> [WHAT IS BEING ASKED]: Print every record below exactly, minus the pictures.

> [Data entries]:

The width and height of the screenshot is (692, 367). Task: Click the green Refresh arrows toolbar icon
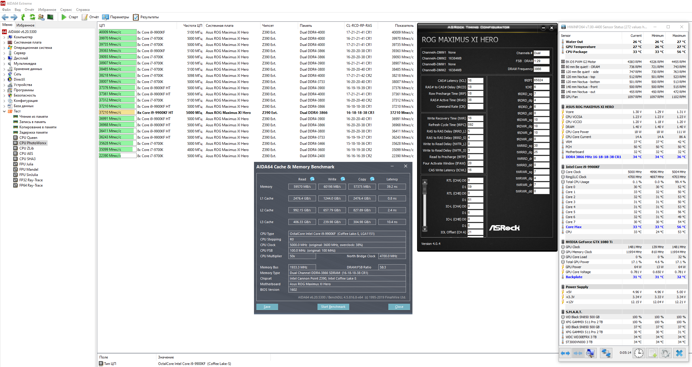point(32,17)
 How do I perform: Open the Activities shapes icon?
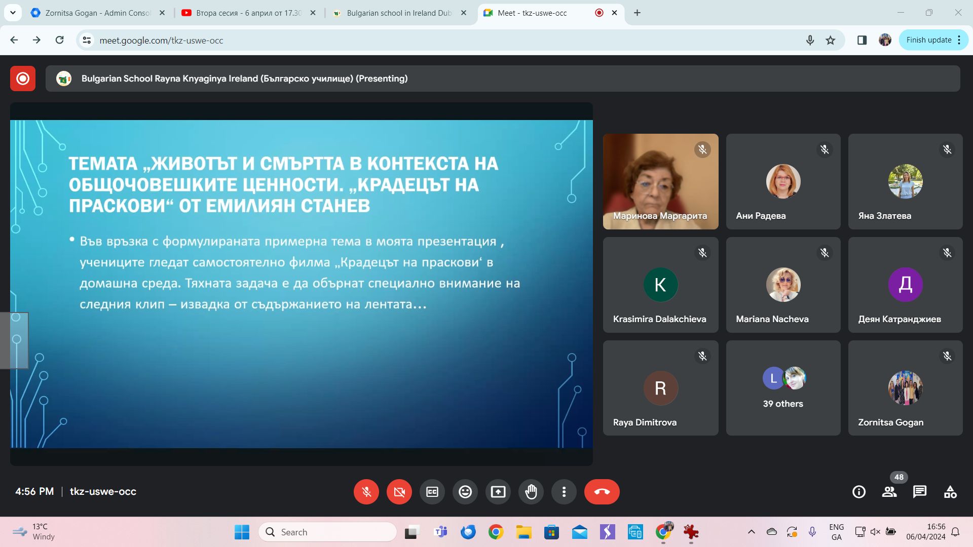[x=950, y=492]
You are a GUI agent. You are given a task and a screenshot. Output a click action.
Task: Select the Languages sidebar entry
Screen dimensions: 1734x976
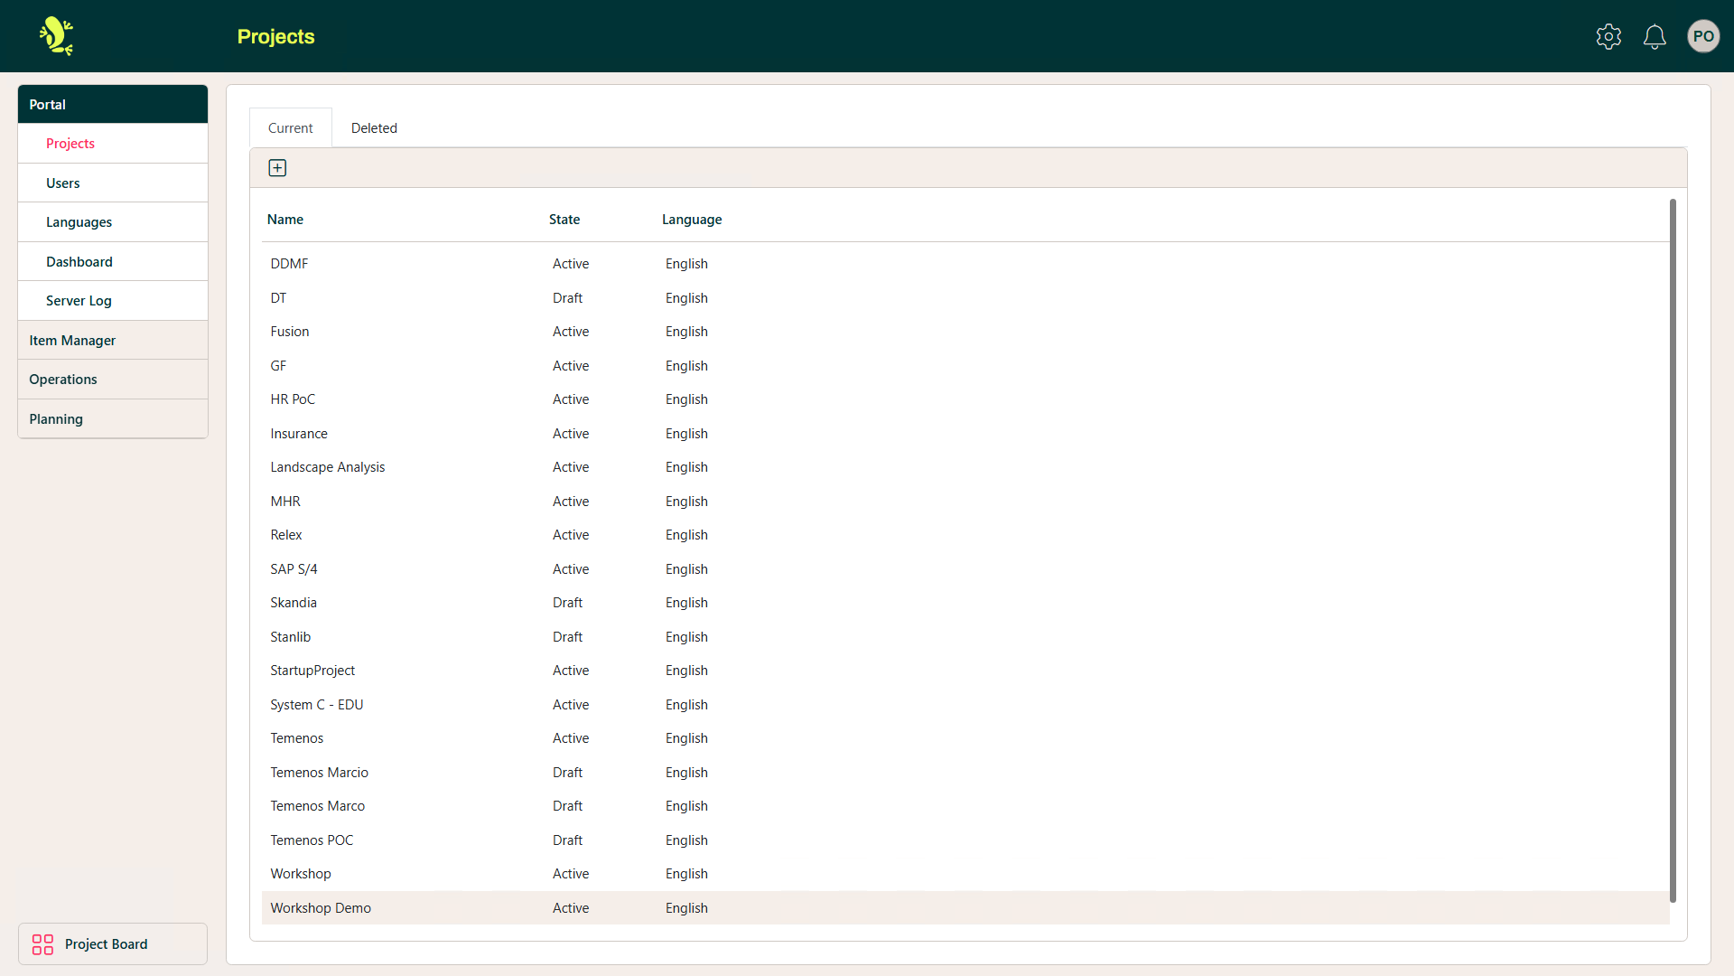[79, 221]
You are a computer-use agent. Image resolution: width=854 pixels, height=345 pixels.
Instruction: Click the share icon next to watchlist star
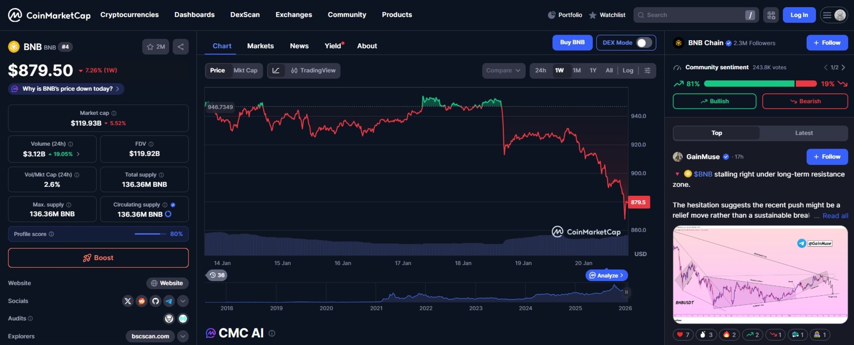click(180, 47)
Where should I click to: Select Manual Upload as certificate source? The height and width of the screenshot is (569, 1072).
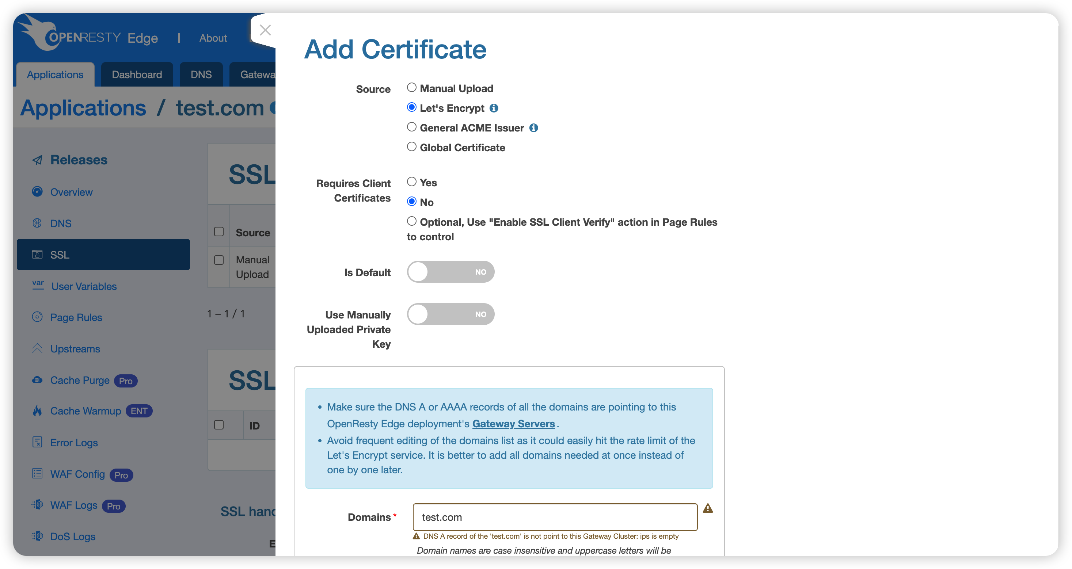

> [EXERCISE RESULT]:
The width and height of the screenshot is (692, 367). Task: Click the green Refresh arrows toolbar icon
point(32,17)
 How do I perform: Open the Activities shapes icon?
[x=950, y=492]
You are a GUI agent. You are given a task and a screenshot. Output a click action.
Task: Select the Languages sidebar entry
Screen dimensions: 1734x976
[79, 221]
You are a computer-use agent. Image resolution: width=854 pixels, height=345 pixels.
Instruction: Click the share icon next to watchlist star
click(180, 47)
Where should I click to: Select Manual Upload as certificate source? The height and width of the screenshot is (569, 1072).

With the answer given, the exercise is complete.